A SHARP PLUNGE FROM AN EXPECTED RESISTANCE ZONE
VINDICATES OUR VIEW
WORLD MARKETS
US indices gained between 0.4%-0.7% amid gains in oil and
gas plays and as investors continued to digest first-quarter financial earnings
from corporate America.
Nymex oil surged $3.10 or 5.8% to $56.39 a barrel, its
highest close of the year after the U.S. Energy Information Administration
reported a less-than-expected increase of 1.3 million barrels in weekly
inventories.
Intel climbed more than 4%. The blue chip reported
earnings in line with estimates on revenue that missed, but said it expects to
benefit from gains in its personal computer chips and its data center business.
Bank of America posted a first-quarter profit, swinging from a surprise loss a
year earlier when it took a charge of $6 billion for litigation expenses.
JPMorgan Chase reported investment banking fees and core trading revenues were
both up about 20% year over year.
Federal Reserve's Beige Book noted improvements in
residential real estate but reported overall moderate growth. Industrial production for March showed a
greater-than-expected decline of 0.6%, following a slight gain in February.
Capacity utilization also came in slightly below the previous month. Mortgage
applications decreased 2.3% from the prior week as interest rates ticked up
slightly. Meanwhile, the Empire Manufacturing survey showed growth in New York
State unexpectedly contracted in April, weakening for a third straight month as
the pace of new orders fell to a multi-year low. The National Association of
Home Builders housing market index showed a sharp increase to 56 in April.
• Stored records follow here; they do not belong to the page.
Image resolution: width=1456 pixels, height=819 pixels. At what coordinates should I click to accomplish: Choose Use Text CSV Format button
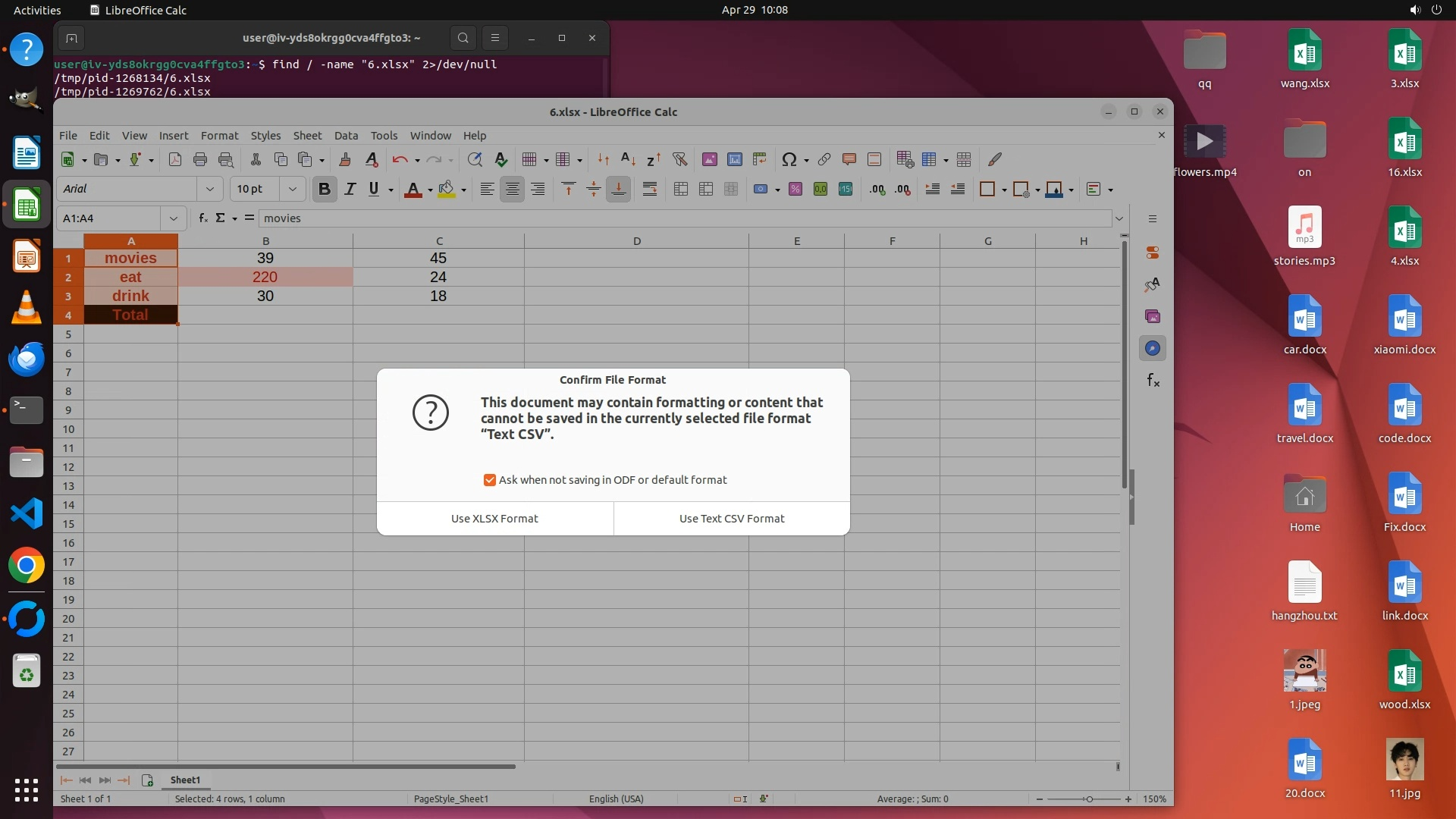[x=732, y=519]
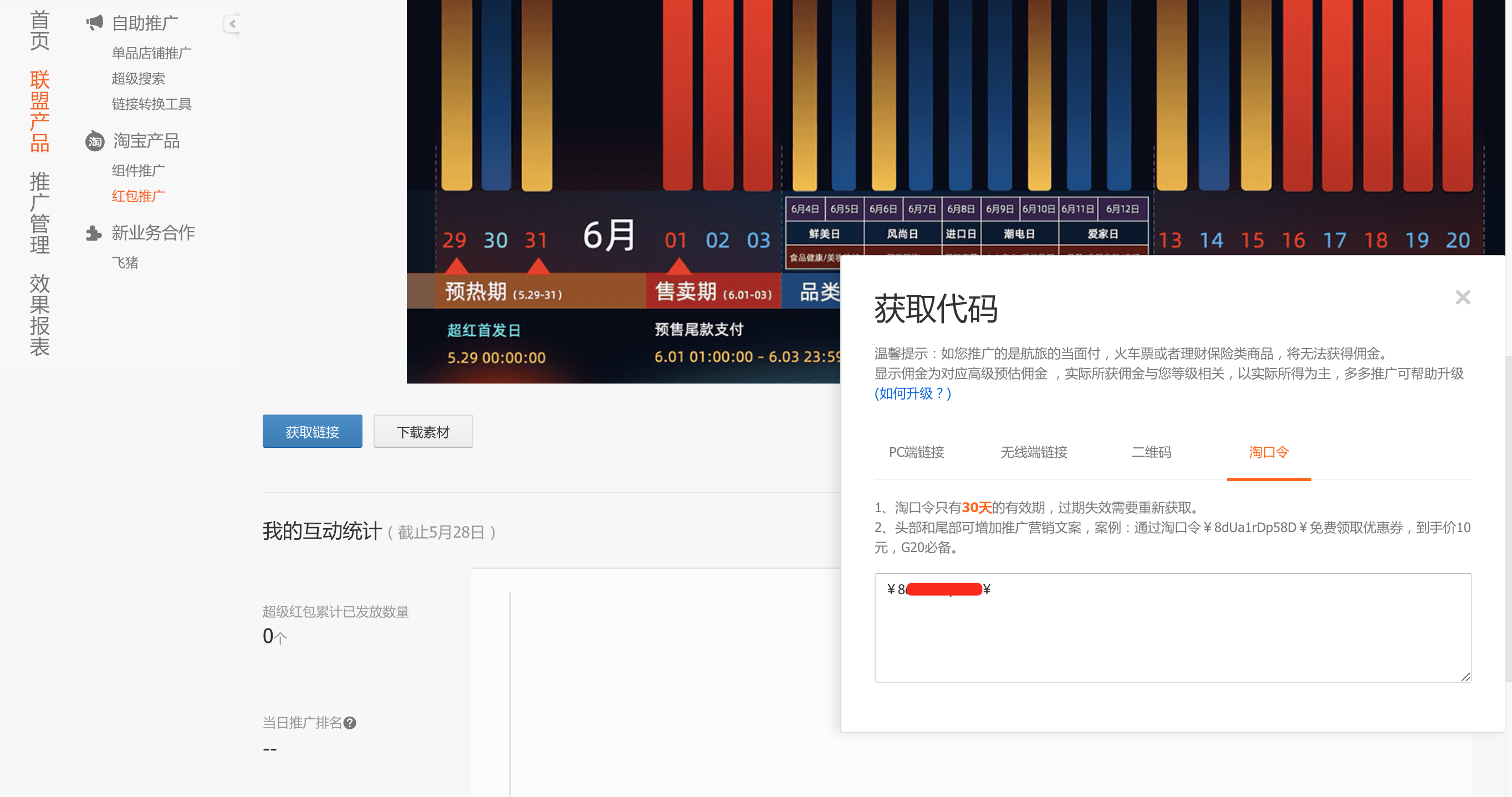Click the 下载素材 button
This screenshot has height=797, width=1512.
(x=422, y=432)
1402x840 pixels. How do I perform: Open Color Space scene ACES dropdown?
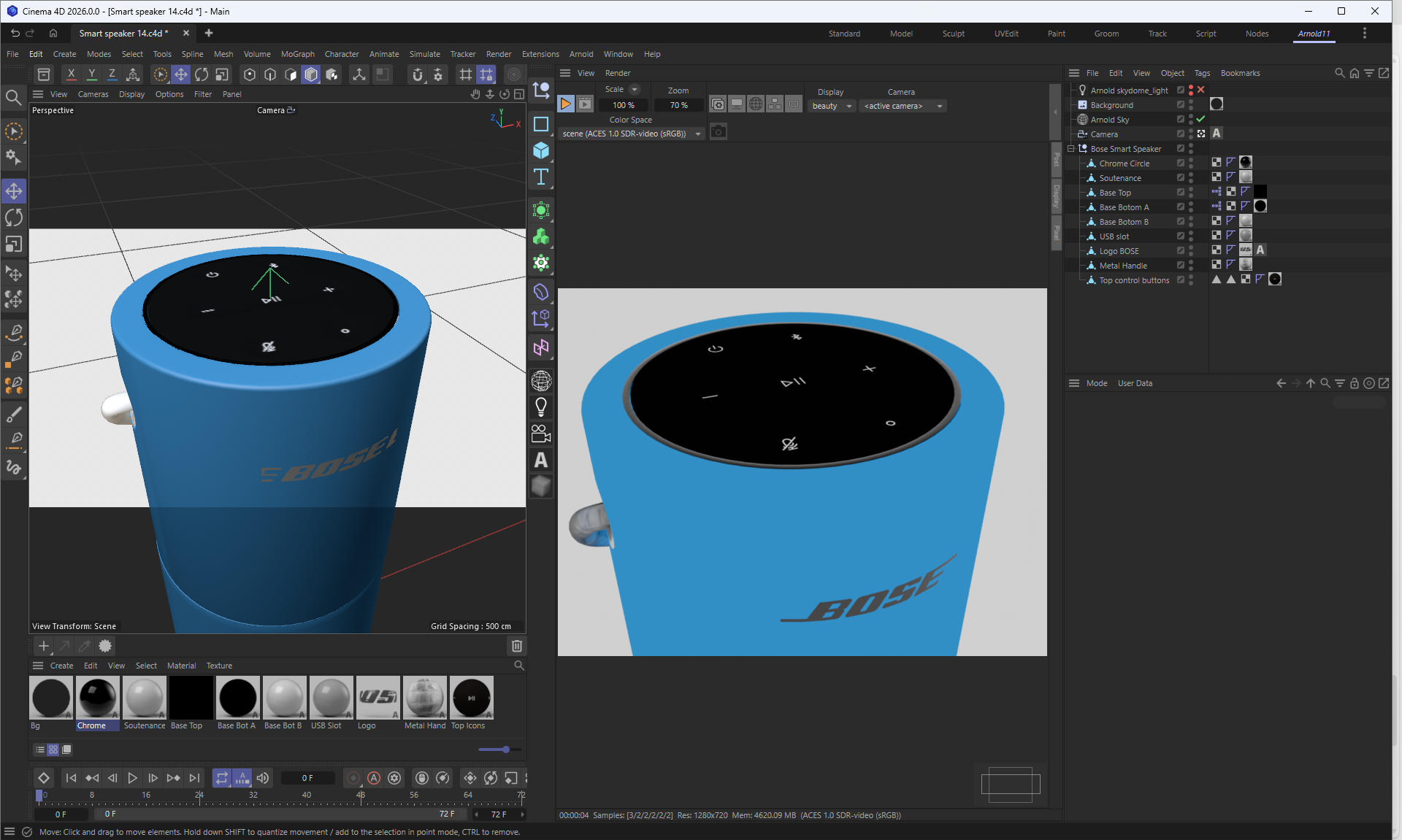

In Europe, except a flattish DAX, other markets gained
between 0.3%-1.2%. The ECB announced it was holding its main interest rate at a
record low of 0.05%. In his regular press conference, ECB chief Mario Draghi
dismissed fears of a Greek default and a bubble in bond markets.
Greece remained in focus, with S&P downgrading its
rating to "CCC+" from "B-" with a negative outlook.
AT HOME
After falling nearly half a percent from the opening high,
benchmark indices recouped most of the losses in the noon trade but plunged
sharply in last half an hour to end lower by about nine tenth of a percent.
Sensex lost 245 points to settle at 28800 while Nifty finished at 8750, down 84
points. BSE mid-cap and small-cap indices lost 0.5% and 0.3% respectively. Except
a 0.2% each rise in BSE FMCG and Oil & Gas indices, all the sectoral
indices ended in red with Healthcare and Auto indices leading the tally, giving
away 1.5% each.
FIIs net bought stocks and index futures worth Rs 108 cr
and 783 cr respectively but net sold stock futures worth Rs 20 cr. DIIs were
net sellers to the tune of Rs 60 cr.
Rupee appreciated 14 paise to end at 62.36/$.
Wholesale price index based inflation for March fell to a
new low of -2.33%, the fourth successive month of deflating prices, as against
the February's reading of -2.06%.
Oil marketing companies cut petrol and diesel price by Rs
0.80/litre and 1.30/litre respectively.
OUTLOOK
Today morning, Nikkei is down about four tenth of a
percent, other Asian markets are trading flat to modestly higher and SGX Nifty
is suggesting about 20 points higher opening for our market.
In yesterday's report we had mentioned that Nifty has
achieved the major target of 8800, which was the 61.8% retracement level of the
9119-8269 fall and was approaching a stiff resistance in the form of upper band
of bollinger placed around 8860. We had therefore advised booking partial
profit in long positions and raising stop loss in remaining ones to 8730.
The benchmark, after touching a high of 8845 in the
opening trade, plunged to 8722 before closing at 8750, vindicating our view.
A sustained trading below 8722, the low made yesterday,
would generate a sell on the hourly chart and would pave the way for the further
fall till about 8620, which is the 38.2% retracement level of the 8265-8845
upmove.
On the way up, one should wait for the crossover of 8850
for building fresh longs.
TCS and Indusind Bank will report their quarterly earnings
today. TCS is expected to report a sequential dollar revenue growth of 0.2% to
USD 3940 mn. Rupee revenue is seen declining 0.1% to Rs 24456 cr. Operating
profit is seen falling 1.2% to Rs 6540 cr and EBIT margin are seen at 26.74%,
down from 27.04%. Net profit may fall 0.6% to Rs 5410 cr.